Species of Invasive Bee Leaves Carnage in its Wake

Photo: Ersin Uyanik

When Terry Allen planted a flowerbed outside his home 20 years ago, he could never have imagined it would become the sight of a blood-soaked bee battleground. Terry, an entomologist from Sacramento, discovered some European wool carder bees had taken up residence in his front yard, the first time the species had been spotted in California -- ravaging native honeybees.

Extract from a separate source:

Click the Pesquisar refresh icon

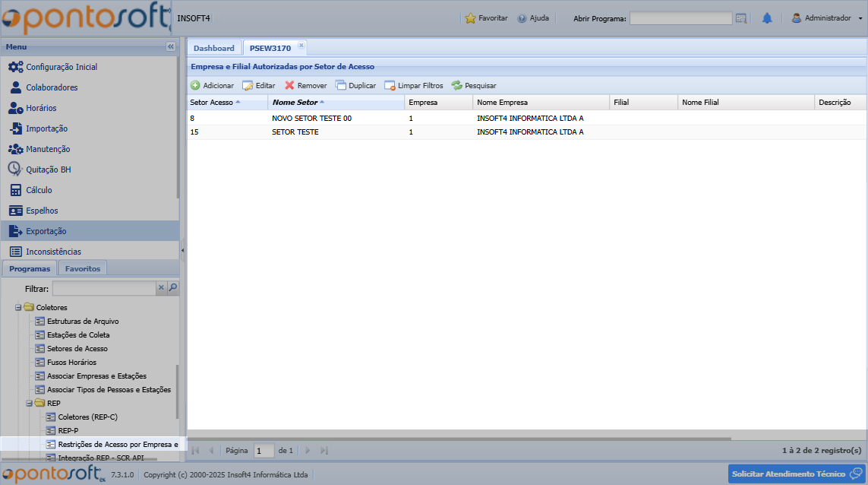pos(456,86)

The large invasive insect "cuts off their wings, cuts off their antenna, cuts off their heads, cuts off their torsi, and stabs them to death," he says. European Wool Carder bees were originally shipped in from Europe to the United States because of their great pollinating ability, but it didn't take long before they went rogue. As an invasive species, the bees spread throughout the continent, but Terry's discovery is the first evidence that they've found their way to California.

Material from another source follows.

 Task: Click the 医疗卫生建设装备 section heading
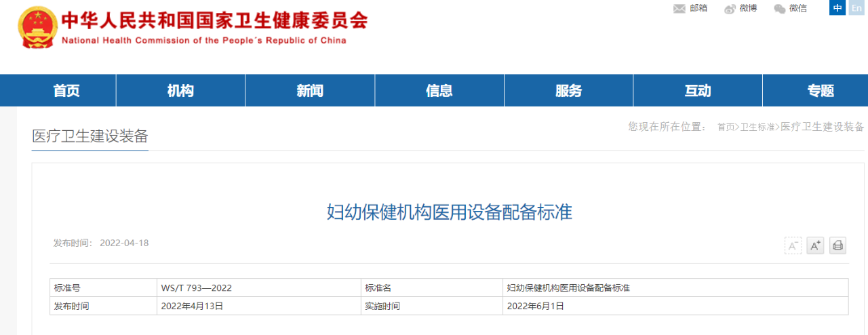90,136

To make matters worse, the bees are known to be quite aggressive, territorially killing other insects with the help its five deadly stingers. Unfortunately, much smaller, native honeybees hardly stand a chance against such a threat -- and that has folks like Terry worried. He was tipped to the wool carders' presence by the dozens of mutilated honeybee corpses they left in their wake.

He thinks that he may have stumbled upon one of the reasons honeybee populations have been in dramatic decline across the country, and he worries that without further study, the loss of this cornerstone of the agricultural process may have disastrous consequences on the preservation of society.

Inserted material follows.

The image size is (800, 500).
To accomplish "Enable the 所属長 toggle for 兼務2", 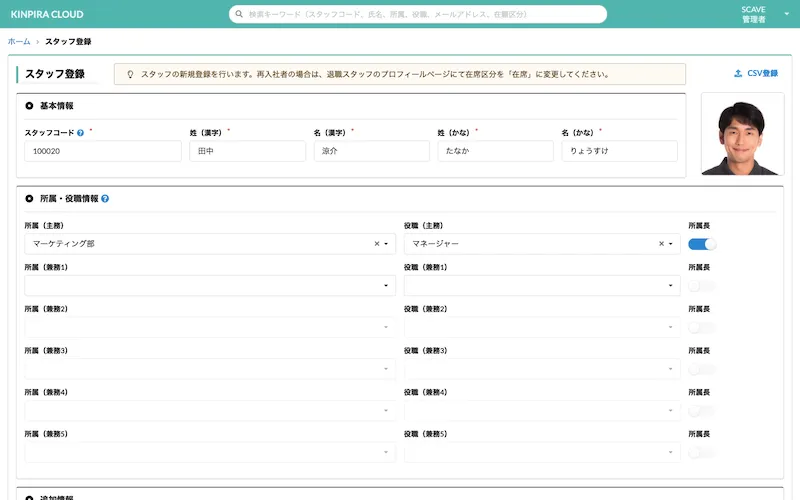I will [x=703, y=327].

Terry plans to continue his flowerbed observations, but he's met with some unexpected resistance.

Honeybees, evidently, aren't the only ones bothered by the bullying invasive counterparts. Terry recently received a letter from the Sacramento Municipal Utilities District (SMUD) telling him he must dig up his flowerbed, citing its 'illegal' proximity to an electricity box in front of his house -- only they didn't mention the bees Terry has been studying there.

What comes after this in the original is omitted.